··· Records for the task

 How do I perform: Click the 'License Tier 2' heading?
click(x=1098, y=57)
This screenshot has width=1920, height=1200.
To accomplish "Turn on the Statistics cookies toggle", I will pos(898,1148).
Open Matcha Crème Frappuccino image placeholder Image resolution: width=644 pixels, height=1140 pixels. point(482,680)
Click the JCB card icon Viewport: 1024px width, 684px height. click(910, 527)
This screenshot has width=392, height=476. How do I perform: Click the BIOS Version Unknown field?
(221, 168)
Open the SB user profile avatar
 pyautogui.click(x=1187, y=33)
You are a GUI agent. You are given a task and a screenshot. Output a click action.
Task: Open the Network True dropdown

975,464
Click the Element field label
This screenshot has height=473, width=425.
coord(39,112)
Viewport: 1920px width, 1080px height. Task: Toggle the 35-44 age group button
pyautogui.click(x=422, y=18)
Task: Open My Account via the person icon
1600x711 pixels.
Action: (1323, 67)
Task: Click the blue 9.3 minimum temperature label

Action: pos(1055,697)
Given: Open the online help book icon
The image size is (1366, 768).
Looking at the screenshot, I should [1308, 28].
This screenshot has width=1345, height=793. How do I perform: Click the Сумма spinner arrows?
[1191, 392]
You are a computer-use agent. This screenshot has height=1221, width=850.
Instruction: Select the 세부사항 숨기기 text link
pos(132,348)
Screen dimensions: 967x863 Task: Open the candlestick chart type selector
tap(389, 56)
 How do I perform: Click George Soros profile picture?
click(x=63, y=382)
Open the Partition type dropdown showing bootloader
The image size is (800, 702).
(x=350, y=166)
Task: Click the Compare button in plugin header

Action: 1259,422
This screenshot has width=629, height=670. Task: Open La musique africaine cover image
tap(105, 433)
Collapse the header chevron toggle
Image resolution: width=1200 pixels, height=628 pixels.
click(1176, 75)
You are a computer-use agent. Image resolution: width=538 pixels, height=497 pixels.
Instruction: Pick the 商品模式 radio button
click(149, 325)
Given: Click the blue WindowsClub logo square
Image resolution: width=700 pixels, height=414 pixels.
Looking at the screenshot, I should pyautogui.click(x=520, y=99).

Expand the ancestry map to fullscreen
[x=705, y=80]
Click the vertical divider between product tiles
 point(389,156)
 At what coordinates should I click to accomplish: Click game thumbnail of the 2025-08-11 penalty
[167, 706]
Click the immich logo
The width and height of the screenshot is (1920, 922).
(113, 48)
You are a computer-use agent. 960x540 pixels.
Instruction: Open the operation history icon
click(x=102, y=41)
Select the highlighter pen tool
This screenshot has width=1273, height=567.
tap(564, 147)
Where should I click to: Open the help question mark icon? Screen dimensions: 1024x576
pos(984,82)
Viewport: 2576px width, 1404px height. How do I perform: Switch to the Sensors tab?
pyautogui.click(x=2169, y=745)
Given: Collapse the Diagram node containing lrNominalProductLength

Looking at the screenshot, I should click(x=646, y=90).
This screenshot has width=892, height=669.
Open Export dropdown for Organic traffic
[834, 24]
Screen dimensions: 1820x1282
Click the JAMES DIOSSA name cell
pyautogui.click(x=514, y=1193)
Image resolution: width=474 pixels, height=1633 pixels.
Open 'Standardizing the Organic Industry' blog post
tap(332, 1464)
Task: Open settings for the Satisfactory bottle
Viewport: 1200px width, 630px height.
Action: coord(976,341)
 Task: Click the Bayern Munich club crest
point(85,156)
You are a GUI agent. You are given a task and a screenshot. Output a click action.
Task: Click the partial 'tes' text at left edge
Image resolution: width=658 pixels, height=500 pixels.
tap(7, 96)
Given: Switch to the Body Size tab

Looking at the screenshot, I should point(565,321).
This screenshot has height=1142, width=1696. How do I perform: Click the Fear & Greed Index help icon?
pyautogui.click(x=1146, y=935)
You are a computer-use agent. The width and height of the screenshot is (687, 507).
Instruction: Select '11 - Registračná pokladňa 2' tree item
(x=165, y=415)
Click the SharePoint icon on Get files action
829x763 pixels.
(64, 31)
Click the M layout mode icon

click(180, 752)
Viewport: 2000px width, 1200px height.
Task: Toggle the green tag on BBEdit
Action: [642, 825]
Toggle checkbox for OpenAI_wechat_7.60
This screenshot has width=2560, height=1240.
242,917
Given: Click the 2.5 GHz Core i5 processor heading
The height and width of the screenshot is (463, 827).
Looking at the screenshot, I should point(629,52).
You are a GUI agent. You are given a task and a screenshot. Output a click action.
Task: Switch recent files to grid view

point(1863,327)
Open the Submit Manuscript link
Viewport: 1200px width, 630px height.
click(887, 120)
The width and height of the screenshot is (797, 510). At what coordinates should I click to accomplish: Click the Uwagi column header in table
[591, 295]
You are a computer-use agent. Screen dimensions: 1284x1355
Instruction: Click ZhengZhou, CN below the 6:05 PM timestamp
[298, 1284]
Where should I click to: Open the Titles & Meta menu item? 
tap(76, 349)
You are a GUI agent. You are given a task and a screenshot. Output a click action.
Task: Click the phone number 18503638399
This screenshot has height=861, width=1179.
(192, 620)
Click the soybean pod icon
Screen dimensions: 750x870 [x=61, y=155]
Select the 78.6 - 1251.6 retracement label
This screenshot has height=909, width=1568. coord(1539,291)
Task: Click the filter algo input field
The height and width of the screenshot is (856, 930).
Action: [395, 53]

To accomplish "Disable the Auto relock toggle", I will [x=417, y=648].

······

:: Task prompt ::
Rewrite the listing above as a JSON list of strings, one string per line and no strings for blank lines.

:: Solution to the exercise ::
[
  " How do I perform: Click the 'License Tier 2' heading?",
  "click(x=1098, y=57)",
  "This screenshot has width=1920, height=1200.",
  "To accomplish \"Turn on the Statistics cookies toggle\", I will pos(898,1148).",
  "Open Matcha Crème Frappuccino image placeholder Image resolution: width=644 pixels, height=1140 pixels. point(482,680)",
  "Click the JCB card icon Viewport: 1024px width, 684px height. click(910, 527)",
  "This screenshot has width=392, height=476. How do I perform: Click the BIOS Version Unknown field?",
  "(221, 168)",
  "Open the SB user profile avatar",
  " pyautogui.click(x=1187, y=33)",
  "You are a GUI agent. You are given a task and a screenshot. Output a click action.",
  "Task: Open the Network True dropdown",
  "975,464",
  "Click the Element field label",
  "This screenshot has height=473, width=425.",
  "coord(39,112)",
  "Viewport: 1920px width, 1080px height. Task: Toggle the 35-44 age group button",
  "pyautogui.click(x=422, y=18)",
  "Task: Open My Account via the person icon",
  "1600x711 pixels.",
  "Action: (1323, 67)",
  "Task: Click the blue 9.3 minimum temperature label",
  "Action: pos(1055,697)",
  "Given: Open the online help book icon",
  "The image size is (1366, 768).",
  "Looking at the screenshot, I should [1308, 28].",
  "This screenshot has width=1345, height=793. How do I perform: Click the Сумма spinner arrows?",
  "[1191, 392]",
  "You are a computer-use agent. This screenshot has height=1221, width=850.",
  "Instruction: Select the 세부사항 숨기기 text link",
  "pos(132,348)",
  "Screen dimensions: 967x863 Task: Open the candlestick chart type selector",
  "tap(389, 56)",
  " How do I perform: Click George Soros profile picture?",
  "click(x=63, y=382)",
  "Open the Partition type dropdown showing bootloader",
  "The image size is (800, 702).",
  "(x=350, y=166)",
  "Task: Click the Compare button in plugin header",
  "Action: 1259,422",
  "This screenshot has width=629, height=670. Task: Open La musique africaine cover image",
  "tap(105, 433)",
  "Collapse the header chevron toggle",
  "Image resolution: width=1200 pixels, height=628 pixels.",
  "click(1176, 75)",
  "You are a computer-use agent. Image resolution: width=538 pixels, height=497 pixels.",
  "Instruction: Pick the 商品模式 radio button",
  "click(149, 325)",
  "Given: Click the blue WindowsClub logo square",
  "Image resolution: width=700 pixels, height=414 pixels.",
  "Looking at the screenshot, I should pyautogui.click(x=520, y=99).",
  "Expand the ancestry map to fullscreen",
  "[x=705, y=80]",
  "Click the vertical divider between product tiles",
  " point(389,156)",
  " At what coordinates should I click to accomplish: Click game thumbnail of the 2025-08-11 penalty",
  "[167, 706]",
  "Click the immich logo",
  "The width and height of the screenshot is (1920, 922).",
  "(113, 48)",
  "You are a computer-use agent. 960x540 pixels.",
  "Instruction: Open the operation history icon",
  "click(x=102, y=41)",
  "Select the highlighter pen tool",
  "This screenshot has width=1273, height=567.",
  "tap(564, 147)",
  "Where should I click to: Open the help question mark icon? Screen dimensions: 1024x576",
  "pos(984,82)",
  "Viewport: 2576px width, 1404px height. How do I perform: Switch to the Sensors tab?",
  "pyautogui.click(x=2169, y=745)",
  "Given: Collapse the Diagram node containing lrNominalProductLength",
  "Looking at the screenshot, I should click(x=646, y=90).",
  "This screenshot has width=892, height=669.",
  "Open Export dropdown for Organic traffic",
  "[834, 24]",
  "Screen dimensions: 1820x1282",
  "Click the JAMES DIOSSA name cell",
  "pyautogui.click(x=514, y=1193)",
  "Image resolution: width=474 pixels, height=1633 pixels.",
  "Open 'Standardizing the Organic Industry' blog post",
  "tap(332, 1464)",
  "Task: Open settings for the Satisfactory bottle",
  "Viewport: 1200px width, 630px height.",
  "Action: coord(976,341)",
  " Task: Click the Bayern Munich club crest",
  "point(85,156)",
  "You are a GUI agent. You are given a task and a screenshot. Output a click action.",
  "Task: Click the partial 'tes' text at left edge",
  "Image resolution: width=658 pixels, height=500 pixels.",
  "tap(7, 96)",
  "Given: Switch to the Body Size tab",
  "Looking at the screenshot, I should point(565,321).",
  "This screenshot has height=1142, width=1696. How do I perform: Click the Fear & Greed Index help icon?",
  "pyautogui.click(x=1146, y=935)",
  "You are a computer-use agent. The width and height of the screenshot is (687, 507).",
  "Instruction: Select '11 - Registračná pokladňa 2' tree item",
  "(x=165, y=415)",
  "Click the SharePoint icon on Get files action",
  "829x763 pixels.",
  "(64, 31)",
  "Click the M layout mode icon",
  "click(180, 752)",
  "Viewport: 2000px width, 1200px height.",
  "Task: Toggle the green tag on BBEdit",
  "Action: [642, 825]",
  "Toggle checkbox for OpenAI_wechat_7.60",
  "This screenshot has width=2560, height=1240.",
  "242,917",
  "Given: Click the 2.5 GHz Core i5 processor heading",
  "The height and width of the screenshot is (463, 827).",
  "Looking at the screenshot, I should point(629,52).",
  "You are a GUI agent. You are given a task and a screenshot. Output a click action.",
  "Task: Switch recent files to grid view",
  "point(1863,327)",
  "Open the Submit Manuscript link",
  "Viewport: 1200px width, 630px height.",
  "click(887, 120)",
  "The width and height of the screenshot is (797, 510). At what coordinates should I click to accomplish: Click the Uwagi column header in table",
  "[591, 295]",
  "You are a computer-use agent. Screen dimensions: 1284x1355",
  "Instruction: Click ZhengZhou, CN below the 6:05 PM timestamp",
  "[298, 1284]",
  "Where should I click to: Open the Titles & Meta menu item? ",
  "tap(76, 349)",
  "You are a GUI agent. You are given a task and a screenshot. Output a click action.",
  "Task: Click the phone number 18503638399",
  "This screenshot has height=861, width=1179.",
  "(192, 620)",
  "Click the soybean pod icon",
  "Screen dimensions: 750x870 [x=61, y=155]",
  "Select the 78.6 - 1251.6 retracement label",
  "This screenshot has height=909, width=1568. coord(1539,291)",
  "Task: Click the filter algo input field",
  "The height and width of the screenshot is (856, 930).",
  "Action: [395, 53]",
  "To accomplish \"Disable the Auto relock toggle\", I will [x=417, y=648]."
]